Employers in California continue to grapple with how to interpret Governor Gavin Newsom’s Executive Order directing all California residents to stay home, except as needed “to maintain the continuity of operations of the federal government critical infrastructure sectors.” Since the Order came out, the state has issued and updated its list of “Essential Critical Infrastructure Workers” who are exempted from the stay-at-home restrictions for purposes of reporting to work.
As discussed in our prior post found here, Governor Newsom’s Executive Order permits workers in 16 “critical infrastructure sectors,” outlined by the Cybersecurity and Infrastructure Security Agency (CISA) to leave home for purposes of going to work. The Governor also noted that additional sectors may be designated as critical to protect the health and well-being of all Californians.
On March 20, the State Public Health Officer released initial guidance on the types of workers that qualify as “Essential Critical Infrastructure Workers” who may continue going to work. Since then, the Guidance has been updated twice to add additional workers to those that qualify as essential, including the following:
- Workers supporting cannabis retail and dietary supplement retail
- Manufacturers, technicians, logistics and warehouse operators, and distributors of personal care/hygiene products
- Workers who support the operation, inspection, and maintenance of essential public works facilities and operations, including construction material suppliers
- Construction workers who support the construction, operation, inspection, and maintenance of construction sites and construction projects (including housing construction)
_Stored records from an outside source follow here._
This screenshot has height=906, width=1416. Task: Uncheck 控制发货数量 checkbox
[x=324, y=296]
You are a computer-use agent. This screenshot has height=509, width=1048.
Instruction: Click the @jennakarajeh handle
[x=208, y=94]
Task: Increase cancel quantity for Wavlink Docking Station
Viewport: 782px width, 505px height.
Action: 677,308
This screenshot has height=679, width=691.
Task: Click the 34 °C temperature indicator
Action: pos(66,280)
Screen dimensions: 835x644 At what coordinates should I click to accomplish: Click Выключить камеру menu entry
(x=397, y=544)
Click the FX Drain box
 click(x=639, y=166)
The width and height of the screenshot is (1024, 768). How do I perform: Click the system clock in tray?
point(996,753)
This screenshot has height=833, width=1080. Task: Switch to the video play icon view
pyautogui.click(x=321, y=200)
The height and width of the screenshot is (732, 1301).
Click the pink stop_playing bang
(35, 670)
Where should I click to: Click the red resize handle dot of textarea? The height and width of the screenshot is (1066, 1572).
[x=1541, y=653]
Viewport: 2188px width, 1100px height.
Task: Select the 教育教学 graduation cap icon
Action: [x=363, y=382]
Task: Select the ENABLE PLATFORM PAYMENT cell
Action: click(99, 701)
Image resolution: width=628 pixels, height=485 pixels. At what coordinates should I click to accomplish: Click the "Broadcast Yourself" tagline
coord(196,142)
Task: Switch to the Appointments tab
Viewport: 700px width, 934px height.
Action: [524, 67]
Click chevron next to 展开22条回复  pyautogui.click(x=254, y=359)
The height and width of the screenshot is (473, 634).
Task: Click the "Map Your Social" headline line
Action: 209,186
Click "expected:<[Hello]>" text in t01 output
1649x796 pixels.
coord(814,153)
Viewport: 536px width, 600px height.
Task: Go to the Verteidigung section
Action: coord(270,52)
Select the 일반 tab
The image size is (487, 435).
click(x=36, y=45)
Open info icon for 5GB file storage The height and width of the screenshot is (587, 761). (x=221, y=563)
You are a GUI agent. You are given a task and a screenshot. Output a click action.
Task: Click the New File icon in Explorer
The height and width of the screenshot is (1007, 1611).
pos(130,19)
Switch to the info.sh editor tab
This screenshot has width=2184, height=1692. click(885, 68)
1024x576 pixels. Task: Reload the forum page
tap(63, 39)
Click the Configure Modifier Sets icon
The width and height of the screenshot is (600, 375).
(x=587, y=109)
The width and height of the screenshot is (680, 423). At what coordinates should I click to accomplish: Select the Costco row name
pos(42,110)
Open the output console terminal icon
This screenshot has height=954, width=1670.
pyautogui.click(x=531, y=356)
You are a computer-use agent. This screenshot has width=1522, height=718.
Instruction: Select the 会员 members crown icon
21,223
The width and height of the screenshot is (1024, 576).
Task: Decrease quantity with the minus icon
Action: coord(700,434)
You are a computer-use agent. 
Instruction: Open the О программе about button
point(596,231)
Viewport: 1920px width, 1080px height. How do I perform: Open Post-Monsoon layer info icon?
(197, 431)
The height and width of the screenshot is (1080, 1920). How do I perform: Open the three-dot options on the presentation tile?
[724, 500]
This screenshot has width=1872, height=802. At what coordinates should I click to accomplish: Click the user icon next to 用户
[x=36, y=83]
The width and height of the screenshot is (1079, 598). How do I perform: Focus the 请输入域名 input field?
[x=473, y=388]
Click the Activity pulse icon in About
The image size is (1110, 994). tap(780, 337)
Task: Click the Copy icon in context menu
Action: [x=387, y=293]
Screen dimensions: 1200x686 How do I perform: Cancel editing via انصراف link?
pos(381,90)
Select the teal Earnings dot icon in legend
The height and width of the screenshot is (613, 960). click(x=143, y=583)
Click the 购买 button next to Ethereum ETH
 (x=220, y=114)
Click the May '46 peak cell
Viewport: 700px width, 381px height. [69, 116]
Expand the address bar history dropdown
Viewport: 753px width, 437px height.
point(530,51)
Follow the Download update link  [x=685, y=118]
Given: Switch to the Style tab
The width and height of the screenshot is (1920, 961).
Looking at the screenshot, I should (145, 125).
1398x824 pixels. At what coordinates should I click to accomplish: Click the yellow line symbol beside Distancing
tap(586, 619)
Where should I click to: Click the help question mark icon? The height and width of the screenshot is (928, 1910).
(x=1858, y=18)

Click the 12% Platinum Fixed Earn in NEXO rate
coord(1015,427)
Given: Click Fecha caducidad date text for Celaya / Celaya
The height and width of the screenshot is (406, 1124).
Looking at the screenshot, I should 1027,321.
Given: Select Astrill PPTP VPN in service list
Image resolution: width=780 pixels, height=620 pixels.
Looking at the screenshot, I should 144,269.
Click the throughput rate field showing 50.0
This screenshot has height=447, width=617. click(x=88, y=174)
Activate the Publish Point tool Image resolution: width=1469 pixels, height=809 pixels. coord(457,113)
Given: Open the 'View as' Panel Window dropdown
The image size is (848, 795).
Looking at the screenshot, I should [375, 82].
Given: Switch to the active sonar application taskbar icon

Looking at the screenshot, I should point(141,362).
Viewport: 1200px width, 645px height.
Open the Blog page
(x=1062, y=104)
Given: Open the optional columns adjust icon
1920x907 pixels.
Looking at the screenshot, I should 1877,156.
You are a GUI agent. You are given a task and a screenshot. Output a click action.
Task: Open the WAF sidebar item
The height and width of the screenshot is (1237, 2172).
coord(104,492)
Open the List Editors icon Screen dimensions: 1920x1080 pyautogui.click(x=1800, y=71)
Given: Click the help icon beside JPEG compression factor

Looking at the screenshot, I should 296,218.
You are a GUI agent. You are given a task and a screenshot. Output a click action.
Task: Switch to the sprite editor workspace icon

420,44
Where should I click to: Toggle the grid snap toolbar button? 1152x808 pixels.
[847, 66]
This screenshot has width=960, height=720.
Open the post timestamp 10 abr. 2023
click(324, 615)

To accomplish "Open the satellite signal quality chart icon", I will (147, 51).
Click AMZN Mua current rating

- Workers such as plumbers, electricians, exterminators, and other service providers who provide services that are necessary to maintaining the safety, sanitation, construction material sources, and essential operation of construction sites and construction projects (including those that support such projects to ensure the availability of needed facilities, transportation, energy and communications; and support to ensure the effective removal, storage, and disposal of solid waste and hazardous waste)
- Commercial retail stores, that supply essential sectors, including convenience stores, pet supply stores, auto supplies and repair, hardware and home improvement, and home appliance retailers
- Workers supporting the entertainment industries, studios, and other related establishments, provided they follow COVID-19 public health guidance around social distancing
- Workers critical to operating rental car companies that facilitate continuity of operations for essential workforces, and other essential travel
- Taxis, transportation services including transportation network companies, and delivery services including delivery network companies
- Workers supporting public and private childcare establishments, pre-K establishments, K-12 schools, colleges, and universities for purposes of distance learning, provision of school meals, or care and supervision of minors to support essential workforce across all sectors
- Professional services, such as legal or accounting services, when necessary to assist in compliance with legally mandated activities and critical sector services
- Workers supporting grocery stores, corner stores and convenience stores, including liquor stores that sell food, farmers’ markets, food banks, farm and produce stands, supermarkets, similar food retail establishments, and big box stores that sell groceries and essentials
In addition to these changes, California has also designed as essential employees who work at veterinary hospitals and animal-care facilities, laundromats, certain academies and training facilities, and faith-based services. The current California guidance also includes additional information regarding law enforcement, public safety, and government workers.
The full list of Essential Critical Infrastructure Workers can be found here.
In light of the state’s evolving guidance, it is important for employers in California to periodically revisit this list to assess whether their business falls within an exemption from the Governor’s Executive Order.